§ Task statement: Collect every line below that contains the string "section", matching case exactly.

§ The records:

════

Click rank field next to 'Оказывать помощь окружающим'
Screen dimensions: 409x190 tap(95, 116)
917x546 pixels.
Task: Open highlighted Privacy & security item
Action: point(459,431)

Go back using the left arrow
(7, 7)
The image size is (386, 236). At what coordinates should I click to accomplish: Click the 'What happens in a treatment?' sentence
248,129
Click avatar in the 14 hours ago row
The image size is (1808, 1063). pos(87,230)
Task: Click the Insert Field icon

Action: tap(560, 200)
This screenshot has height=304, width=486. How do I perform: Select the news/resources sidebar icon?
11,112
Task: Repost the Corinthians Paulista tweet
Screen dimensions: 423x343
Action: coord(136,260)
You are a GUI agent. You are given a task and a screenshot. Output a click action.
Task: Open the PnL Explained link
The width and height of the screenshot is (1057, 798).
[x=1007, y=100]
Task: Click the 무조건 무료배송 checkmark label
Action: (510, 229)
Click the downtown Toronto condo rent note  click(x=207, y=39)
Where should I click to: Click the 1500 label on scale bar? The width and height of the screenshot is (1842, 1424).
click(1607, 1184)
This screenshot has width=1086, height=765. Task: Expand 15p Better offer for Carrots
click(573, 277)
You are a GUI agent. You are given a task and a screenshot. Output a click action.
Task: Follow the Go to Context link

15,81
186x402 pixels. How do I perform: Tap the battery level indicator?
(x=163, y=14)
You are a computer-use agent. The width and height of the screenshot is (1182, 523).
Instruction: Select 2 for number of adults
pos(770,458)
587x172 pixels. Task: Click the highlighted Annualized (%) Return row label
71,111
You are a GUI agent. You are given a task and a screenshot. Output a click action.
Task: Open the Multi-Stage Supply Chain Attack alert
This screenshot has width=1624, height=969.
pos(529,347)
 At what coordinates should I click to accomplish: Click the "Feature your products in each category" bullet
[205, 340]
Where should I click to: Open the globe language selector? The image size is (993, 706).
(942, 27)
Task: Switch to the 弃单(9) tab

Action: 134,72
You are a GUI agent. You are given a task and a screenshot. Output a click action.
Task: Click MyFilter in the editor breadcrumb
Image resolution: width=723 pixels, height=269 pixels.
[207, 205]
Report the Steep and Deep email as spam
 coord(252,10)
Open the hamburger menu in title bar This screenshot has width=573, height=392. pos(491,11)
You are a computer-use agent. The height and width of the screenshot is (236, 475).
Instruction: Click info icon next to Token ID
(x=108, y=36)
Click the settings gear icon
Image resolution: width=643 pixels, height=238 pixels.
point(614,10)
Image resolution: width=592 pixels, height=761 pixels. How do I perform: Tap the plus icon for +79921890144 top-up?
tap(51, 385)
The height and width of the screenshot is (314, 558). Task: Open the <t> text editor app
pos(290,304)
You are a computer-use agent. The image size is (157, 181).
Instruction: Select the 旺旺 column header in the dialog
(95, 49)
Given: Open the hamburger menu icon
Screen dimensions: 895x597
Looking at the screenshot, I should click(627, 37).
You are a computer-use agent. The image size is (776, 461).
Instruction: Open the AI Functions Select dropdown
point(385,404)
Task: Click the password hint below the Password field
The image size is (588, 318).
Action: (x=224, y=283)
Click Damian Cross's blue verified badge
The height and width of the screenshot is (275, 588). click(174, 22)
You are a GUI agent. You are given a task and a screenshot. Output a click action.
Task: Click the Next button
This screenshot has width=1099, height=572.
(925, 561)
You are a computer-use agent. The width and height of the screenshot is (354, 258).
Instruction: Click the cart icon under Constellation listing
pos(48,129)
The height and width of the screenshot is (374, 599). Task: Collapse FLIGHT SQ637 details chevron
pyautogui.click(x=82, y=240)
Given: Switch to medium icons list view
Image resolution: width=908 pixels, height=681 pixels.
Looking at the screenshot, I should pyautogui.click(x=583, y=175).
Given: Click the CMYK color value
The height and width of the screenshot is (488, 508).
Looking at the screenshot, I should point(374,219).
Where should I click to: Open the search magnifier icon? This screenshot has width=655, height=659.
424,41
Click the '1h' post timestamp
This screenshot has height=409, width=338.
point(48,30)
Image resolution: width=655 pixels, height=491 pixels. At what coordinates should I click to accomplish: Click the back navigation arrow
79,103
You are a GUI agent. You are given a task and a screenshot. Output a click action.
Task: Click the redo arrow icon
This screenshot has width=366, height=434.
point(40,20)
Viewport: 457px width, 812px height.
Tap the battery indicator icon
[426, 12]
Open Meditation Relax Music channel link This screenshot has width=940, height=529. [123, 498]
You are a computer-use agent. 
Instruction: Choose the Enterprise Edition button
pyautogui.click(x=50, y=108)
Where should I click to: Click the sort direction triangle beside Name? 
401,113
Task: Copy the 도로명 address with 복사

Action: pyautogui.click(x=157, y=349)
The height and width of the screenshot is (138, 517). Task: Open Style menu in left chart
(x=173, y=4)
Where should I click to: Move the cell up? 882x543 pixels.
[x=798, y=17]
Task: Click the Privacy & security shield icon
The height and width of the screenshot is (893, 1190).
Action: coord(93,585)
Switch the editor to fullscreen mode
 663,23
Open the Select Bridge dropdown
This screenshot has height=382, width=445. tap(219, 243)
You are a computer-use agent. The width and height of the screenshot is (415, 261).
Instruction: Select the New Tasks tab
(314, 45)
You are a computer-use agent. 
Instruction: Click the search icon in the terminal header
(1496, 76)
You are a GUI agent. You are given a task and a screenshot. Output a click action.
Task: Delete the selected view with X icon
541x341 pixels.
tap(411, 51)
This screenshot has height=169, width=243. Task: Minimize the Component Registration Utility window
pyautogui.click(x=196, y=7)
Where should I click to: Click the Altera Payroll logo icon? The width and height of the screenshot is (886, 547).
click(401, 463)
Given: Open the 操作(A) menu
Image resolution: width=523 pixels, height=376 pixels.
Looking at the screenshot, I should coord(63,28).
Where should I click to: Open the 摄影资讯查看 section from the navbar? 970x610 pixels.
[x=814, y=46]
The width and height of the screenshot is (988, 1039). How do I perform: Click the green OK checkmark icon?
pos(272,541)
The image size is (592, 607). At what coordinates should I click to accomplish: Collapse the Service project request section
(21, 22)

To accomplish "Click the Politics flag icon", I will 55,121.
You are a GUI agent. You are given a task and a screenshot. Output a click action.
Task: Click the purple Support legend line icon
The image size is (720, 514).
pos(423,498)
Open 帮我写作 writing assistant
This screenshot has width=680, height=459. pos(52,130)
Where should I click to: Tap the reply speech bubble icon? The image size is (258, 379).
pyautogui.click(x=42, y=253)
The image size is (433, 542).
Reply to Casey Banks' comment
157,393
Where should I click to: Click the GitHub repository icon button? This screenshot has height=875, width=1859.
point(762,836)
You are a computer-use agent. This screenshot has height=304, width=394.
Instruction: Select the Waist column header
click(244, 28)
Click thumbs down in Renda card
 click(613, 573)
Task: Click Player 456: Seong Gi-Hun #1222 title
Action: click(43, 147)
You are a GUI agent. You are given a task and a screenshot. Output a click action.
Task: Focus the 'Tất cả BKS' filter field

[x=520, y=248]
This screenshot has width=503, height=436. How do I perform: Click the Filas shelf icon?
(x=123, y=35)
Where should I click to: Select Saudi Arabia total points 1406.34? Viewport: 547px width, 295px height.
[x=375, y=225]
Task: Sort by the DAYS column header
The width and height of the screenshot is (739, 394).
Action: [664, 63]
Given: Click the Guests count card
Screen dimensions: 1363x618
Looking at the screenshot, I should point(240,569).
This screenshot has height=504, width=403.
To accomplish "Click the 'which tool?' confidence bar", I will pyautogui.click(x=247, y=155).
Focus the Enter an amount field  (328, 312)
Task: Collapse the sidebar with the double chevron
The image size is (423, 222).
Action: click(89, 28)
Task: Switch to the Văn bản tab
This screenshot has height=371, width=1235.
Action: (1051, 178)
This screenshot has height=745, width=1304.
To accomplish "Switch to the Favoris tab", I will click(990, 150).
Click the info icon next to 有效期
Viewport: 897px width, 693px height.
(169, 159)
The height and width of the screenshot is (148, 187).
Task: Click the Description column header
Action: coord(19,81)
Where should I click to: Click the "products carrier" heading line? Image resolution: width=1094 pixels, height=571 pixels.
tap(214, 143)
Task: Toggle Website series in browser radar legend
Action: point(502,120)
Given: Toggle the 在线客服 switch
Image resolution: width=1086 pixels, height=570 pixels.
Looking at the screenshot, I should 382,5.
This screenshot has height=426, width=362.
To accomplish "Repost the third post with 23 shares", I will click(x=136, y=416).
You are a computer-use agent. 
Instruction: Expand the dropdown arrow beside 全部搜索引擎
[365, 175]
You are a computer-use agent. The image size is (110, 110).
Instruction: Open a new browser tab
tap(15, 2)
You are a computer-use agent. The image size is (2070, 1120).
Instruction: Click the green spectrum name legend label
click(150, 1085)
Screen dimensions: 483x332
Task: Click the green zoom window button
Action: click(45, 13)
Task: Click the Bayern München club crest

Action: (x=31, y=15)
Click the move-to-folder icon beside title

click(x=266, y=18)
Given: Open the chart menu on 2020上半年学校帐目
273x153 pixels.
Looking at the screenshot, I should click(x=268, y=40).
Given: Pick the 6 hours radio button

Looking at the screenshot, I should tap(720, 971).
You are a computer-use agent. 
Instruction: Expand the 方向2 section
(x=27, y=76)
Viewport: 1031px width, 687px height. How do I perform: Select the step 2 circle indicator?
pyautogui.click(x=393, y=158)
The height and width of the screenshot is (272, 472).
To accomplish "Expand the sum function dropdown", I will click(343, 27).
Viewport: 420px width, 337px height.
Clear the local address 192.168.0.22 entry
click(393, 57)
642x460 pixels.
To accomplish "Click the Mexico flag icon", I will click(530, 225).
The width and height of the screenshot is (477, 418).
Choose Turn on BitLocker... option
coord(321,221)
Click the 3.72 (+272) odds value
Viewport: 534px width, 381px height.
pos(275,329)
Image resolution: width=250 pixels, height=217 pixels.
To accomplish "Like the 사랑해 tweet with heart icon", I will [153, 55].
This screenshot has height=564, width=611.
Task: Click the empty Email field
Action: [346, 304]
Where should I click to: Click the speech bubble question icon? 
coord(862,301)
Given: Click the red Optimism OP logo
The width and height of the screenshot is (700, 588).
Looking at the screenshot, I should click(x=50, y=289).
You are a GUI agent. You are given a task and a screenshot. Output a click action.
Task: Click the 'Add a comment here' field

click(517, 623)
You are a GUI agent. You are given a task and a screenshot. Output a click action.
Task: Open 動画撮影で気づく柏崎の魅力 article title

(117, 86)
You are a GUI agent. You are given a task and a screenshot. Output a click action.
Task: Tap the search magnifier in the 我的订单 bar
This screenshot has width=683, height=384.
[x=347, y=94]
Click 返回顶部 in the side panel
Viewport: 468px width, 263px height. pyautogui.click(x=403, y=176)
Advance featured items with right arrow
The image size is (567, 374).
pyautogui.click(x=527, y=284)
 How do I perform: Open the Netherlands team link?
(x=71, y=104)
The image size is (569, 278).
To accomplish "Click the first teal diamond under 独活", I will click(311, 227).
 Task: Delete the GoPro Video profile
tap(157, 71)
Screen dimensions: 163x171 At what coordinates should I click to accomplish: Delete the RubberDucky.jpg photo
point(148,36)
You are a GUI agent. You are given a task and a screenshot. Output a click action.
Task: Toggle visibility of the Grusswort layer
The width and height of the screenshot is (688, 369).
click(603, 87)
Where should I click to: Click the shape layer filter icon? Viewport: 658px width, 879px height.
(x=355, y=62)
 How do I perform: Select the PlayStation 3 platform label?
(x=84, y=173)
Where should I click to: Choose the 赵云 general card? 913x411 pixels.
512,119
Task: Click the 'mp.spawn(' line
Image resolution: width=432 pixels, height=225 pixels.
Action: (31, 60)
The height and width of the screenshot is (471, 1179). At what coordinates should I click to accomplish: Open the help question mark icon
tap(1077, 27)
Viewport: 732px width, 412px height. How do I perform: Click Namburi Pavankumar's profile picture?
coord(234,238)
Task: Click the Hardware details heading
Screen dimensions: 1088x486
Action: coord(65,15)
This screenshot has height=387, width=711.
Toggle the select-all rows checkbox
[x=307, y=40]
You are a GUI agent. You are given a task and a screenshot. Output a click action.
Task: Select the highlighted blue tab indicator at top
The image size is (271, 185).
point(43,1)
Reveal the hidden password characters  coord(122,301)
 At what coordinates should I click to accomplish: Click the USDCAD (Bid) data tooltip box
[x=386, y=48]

════

§ Result below:
Where should I click to: Open the 摄影资讯查看 section from the navbar? 970x610 pixels.
The image size is (592, 607). At what coordinates should I click to accomplish: Collapse the Service project request section
Instruction: Expand the 方向2 section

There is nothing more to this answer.